### TASK PROMPT
In the data below, find every line that contains the string "Bolinho" and copy each of those lines. Matching is case-sensitive.

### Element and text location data
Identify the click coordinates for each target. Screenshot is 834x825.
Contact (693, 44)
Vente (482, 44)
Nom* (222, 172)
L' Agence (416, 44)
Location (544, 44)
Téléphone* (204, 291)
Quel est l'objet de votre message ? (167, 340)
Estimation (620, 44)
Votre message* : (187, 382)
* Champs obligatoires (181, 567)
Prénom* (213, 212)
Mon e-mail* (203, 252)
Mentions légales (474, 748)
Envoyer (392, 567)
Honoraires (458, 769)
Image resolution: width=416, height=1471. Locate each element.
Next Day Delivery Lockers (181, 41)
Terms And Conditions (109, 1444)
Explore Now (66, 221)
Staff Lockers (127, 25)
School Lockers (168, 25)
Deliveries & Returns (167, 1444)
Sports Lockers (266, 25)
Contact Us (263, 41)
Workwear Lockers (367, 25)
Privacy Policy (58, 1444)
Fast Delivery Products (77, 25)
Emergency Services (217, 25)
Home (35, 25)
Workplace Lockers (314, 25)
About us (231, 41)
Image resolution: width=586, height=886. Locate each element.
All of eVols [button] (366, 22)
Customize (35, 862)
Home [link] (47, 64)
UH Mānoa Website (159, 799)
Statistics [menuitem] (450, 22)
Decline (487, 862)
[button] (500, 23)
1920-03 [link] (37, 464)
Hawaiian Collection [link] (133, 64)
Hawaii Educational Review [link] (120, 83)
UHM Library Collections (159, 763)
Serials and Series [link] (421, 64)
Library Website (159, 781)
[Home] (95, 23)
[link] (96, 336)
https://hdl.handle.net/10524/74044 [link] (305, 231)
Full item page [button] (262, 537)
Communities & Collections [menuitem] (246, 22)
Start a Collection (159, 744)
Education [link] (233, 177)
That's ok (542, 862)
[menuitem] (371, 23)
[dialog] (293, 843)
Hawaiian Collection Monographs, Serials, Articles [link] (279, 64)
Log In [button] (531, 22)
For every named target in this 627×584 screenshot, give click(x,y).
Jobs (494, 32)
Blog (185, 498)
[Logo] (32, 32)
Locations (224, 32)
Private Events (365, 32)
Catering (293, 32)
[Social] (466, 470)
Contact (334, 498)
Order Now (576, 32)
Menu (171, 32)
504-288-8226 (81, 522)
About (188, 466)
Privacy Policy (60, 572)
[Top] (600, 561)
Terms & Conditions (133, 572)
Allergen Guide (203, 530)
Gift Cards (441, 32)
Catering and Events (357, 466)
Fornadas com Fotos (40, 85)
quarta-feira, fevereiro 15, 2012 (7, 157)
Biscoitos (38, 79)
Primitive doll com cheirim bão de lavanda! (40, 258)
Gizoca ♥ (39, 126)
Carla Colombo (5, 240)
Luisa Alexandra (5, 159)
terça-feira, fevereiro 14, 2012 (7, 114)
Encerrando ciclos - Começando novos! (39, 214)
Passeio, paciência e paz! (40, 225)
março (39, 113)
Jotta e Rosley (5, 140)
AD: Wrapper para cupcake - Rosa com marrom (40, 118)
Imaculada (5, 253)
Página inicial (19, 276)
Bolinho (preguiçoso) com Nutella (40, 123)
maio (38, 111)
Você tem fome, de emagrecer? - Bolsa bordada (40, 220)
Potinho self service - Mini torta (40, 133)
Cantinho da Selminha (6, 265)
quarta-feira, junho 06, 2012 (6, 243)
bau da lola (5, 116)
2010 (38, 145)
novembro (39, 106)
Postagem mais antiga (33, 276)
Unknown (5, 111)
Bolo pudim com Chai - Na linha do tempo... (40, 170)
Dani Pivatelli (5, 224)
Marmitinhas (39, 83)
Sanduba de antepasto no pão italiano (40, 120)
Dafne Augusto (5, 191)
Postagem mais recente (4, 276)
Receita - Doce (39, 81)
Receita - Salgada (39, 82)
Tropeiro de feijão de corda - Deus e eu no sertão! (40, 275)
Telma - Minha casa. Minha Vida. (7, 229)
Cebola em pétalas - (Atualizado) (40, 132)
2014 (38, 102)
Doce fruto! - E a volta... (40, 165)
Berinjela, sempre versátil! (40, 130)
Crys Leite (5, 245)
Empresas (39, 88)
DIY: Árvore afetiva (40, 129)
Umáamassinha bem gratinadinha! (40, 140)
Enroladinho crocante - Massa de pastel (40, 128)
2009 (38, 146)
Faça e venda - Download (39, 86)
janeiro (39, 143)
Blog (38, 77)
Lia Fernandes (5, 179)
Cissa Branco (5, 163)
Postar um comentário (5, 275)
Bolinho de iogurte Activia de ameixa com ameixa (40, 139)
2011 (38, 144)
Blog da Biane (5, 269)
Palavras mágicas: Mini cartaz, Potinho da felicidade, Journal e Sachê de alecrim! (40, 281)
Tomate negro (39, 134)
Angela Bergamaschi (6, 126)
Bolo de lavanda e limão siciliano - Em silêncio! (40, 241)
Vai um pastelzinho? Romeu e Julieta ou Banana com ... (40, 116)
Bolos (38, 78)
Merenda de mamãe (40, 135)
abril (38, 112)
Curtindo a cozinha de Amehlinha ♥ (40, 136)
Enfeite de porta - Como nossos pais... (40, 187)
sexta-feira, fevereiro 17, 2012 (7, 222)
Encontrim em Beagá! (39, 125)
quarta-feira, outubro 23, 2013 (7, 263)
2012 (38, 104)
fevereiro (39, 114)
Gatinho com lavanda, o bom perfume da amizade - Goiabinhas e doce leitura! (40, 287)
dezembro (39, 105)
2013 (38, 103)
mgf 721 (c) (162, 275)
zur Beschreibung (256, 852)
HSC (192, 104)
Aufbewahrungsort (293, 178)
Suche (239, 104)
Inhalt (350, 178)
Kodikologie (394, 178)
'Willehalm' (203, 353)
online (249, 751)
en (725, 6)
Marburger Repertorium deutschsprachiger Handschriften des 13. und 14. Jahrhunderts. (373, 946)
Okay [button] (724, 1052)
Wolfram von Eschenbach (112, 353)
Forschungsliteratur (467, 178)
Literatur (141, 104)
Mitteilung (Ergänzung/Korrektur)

### TASK RESPONSE
Bolinho (preguiçoso) com Nutella (40, 123)
Bolinho de iogurte Activia de ameixa com ameixa (40, 139)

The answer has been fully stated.